— Exercise details —
Output exactly the lines below, starting with the line that has "Task: View the crying girl photo thumbnail" and going on through the line that has "Task: Select the 自動更新・月10回プラン header", both included, and no other lines.

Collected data
======

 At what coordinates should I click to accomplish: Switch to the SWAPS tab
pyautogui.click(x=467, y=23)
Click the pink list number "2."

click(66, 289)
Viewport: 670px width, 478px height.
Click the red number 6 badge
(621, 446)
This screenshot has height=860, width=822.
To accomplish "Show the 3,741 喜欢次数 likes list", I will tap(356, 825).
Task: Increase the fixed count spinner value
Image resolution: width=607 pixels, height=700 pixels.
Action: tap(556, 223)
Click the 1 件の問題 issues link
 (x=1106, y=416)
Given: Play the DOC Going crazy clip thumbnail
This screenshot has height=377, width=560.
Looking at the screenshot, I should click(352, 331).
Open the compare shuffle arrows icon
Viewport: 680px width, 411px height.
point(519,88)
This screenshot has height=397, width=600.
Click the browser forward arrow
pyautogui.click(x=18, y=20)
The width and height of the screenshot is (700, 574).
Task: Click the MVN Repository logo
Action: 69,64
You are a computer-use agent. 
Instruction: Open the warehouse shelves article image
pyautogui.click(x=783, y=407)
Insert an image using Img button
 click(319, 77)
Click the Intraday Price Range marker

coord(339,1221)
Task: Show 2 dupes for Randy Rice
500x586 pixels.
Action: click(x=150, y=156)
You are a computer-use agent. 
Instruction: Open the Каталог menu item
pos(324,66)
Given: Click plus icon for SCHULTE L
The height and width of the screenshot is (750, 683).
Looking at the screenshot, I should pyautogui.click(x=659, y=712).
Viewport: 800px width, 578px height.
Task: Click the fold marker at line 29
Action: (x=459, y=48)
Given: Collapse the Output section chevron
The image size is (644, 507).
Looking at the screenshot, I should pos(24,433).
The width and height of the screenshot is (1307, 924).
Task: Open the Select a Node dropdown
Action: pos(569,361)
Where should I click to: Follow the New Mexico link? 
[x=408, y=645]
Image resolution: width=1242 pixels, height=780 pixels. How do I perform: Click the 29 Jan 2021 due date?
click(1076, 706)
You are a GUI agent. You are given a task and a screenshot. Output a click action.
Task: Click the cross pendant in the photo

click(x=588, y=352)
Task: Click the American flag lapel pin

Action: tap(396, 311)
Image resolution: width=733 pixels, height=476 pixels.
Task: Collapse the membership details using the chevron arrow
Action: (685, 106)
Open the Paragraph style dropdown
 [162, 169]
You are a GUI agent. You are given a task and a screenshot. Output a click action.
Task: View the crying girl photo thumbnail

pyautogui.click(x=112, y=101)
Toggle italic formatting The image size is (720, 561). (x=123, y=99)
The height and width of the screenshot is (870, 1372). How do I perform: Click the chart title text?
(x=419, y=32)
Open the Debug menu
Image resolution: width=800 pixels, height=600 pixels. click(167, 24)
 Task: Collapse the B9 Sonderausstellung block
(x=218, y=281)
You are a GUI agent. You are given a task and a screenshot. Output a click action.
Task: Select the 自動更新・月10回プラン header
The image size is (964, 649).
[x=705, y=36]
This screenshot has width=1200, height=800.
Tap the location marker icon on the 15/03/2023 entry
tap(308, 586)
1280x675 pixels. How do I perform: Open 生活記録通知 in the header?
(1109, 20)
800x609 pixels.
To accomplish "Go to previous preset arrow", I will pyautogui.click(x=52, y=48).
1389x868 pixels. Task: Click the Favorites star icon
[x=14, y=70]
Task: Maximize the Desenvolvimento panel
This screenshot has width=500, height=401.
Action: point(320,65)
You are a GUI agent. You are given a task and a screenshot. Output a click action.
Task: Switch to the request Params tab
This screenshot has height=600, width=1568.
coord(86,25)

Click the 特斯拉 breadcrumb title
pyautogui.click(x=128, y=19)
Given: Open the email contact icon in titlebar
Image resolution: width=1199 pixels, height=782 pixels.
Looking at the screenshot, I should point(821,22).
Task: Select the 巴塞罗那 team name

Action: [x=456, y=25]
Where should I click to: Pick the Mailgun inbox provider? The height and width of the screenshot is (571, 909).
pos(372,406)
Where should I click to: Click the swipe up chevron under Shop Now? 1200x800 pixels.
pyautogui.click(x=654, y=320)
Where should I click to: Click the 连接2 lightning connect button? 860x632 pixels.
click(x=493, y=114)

======

— Response to this task —
Task: View the crying girl photo thumbnail

pyautogui.click(x=112, y=101)
Toggle italic formatting The image size is (720, 561). (x=123, y=99)
The height and width of the screenshot is (870, 1372). How do I perform: Click the chart title text?
(x=419, y=32)
Open the Debug menu
Image resolution: width=800 pixels, height=600 pixels. click(167, 24)
 Task: Collapse the B9 Sonderausstellung block
(x=218, y=281)
You are a GUI agent. You are given a task and a screenshot. Output a click action.
Task: Select the 自動更新・月10回プラン header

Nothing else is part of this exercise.